In this context, Attar points out that any financial innovation cannot be adopted without the availability of two essential pillars: the legal framework and the regulatory framework.
Attar recalls the experience of participatory finance that has faced delays in its activation in Morocco despite its international spread until a legal framework was established governing its related transactions.
For his part, blockchain and digital currency expert Badr Blaj stresses that the legal framework for the digital dirham must include strict rules to combat money laundering and terrorism financing, complying with the standards of the Financial Action Task Force, particularly regarding tracking suspicious transfers and 'Know Your Customer' procedures.

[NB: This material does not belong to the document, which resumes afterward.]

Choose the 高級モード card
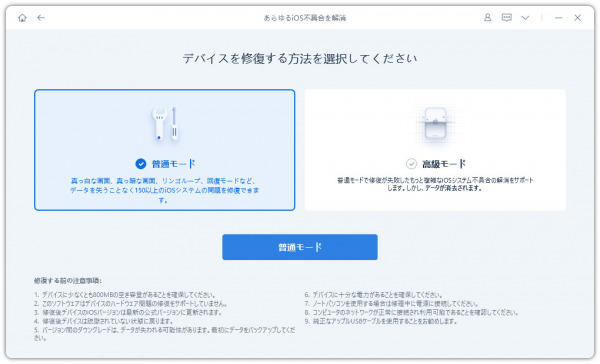Viewport: 600px width, 364px height. coord(435,150)
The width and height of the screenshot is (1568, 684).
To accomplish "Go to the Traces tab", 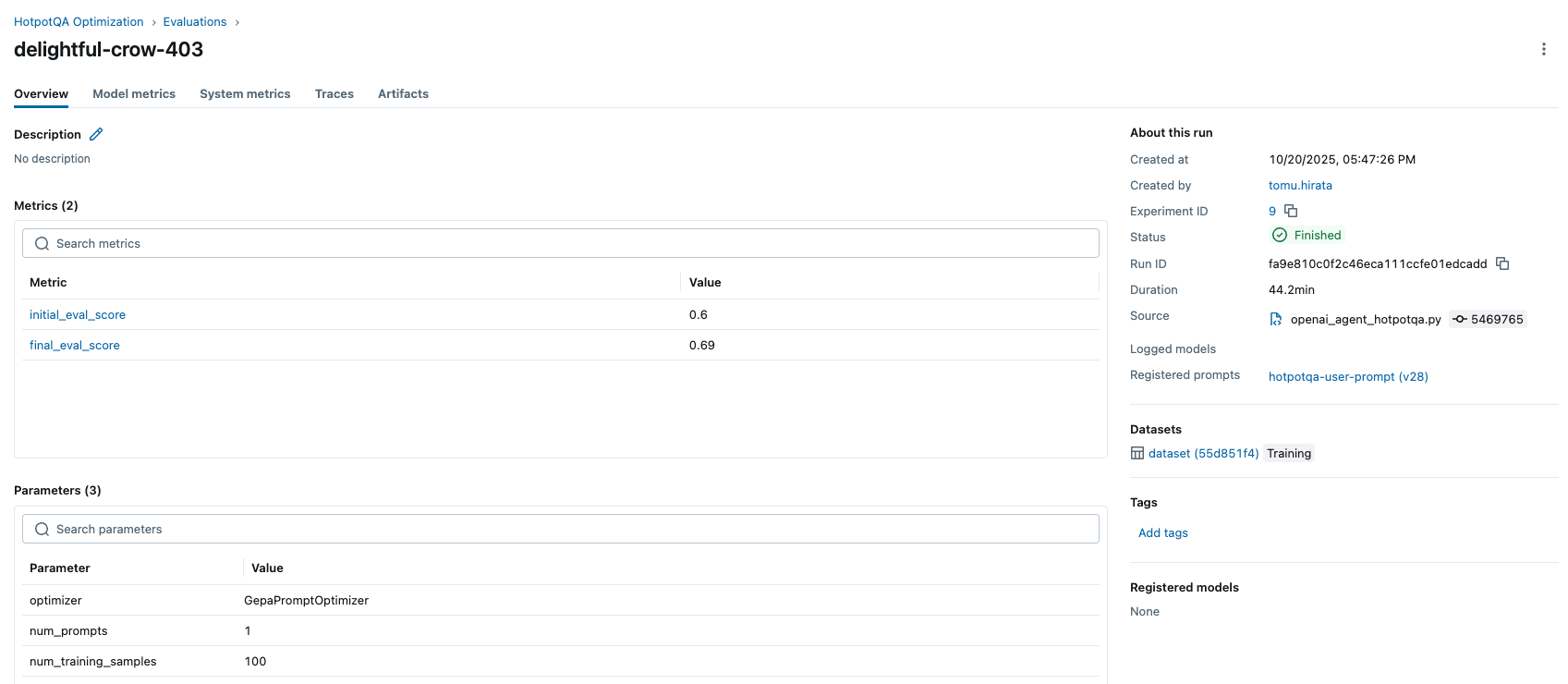I will [334, 93].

He emphasizes the need to define the tax system for digital transactions, especially cross-border ones, clarifying value-added tax and profit taxes.
Blaj sees in a statement to Al Jazeera the importance of respecting personal data protection laws, defining the authority responsible for issuing the digital dirham and supervising its trading, in addition to establishing clear rules for wallets and digital platforms, including caps for individual transfers, ensuring harmony between legislation and banking laws and payment means laws.
Protection and Rights
The digital dirham project faces complex regulatory, security, and legal challenges. Here, Blaj affirms that protecting users from fraud requires strict laws to ensure the suitability of digital projects before allowing them to interact with citizens, along with establishing an official security badge for projects compliant with standards.
On the technical side, Blaj notes that digital currency technologies offer high levels of protection against breaches, but human errors remain a key entry point for advanced attacks on wallets and digital platforms.
He suggests launching extensive awareness campaigns for users, requiring platforms to adopt strict protection standards and holding them legally accountable for any failures in that regard.
Al-Wasini also raises concerns regarding the potential use of the digital dirham as a tool for monitoring individuals' financial flows, which could limit financial freedom.
He warns of the risks of privacy violations in the absence of clear safeguards to protect personal data.
He believes that adopting a balanced legal framework that achieves transparency and fights corruption without infringing on financial rights and privacy will enhance citizens' trust and facilitate the success of this strategic digital transformation.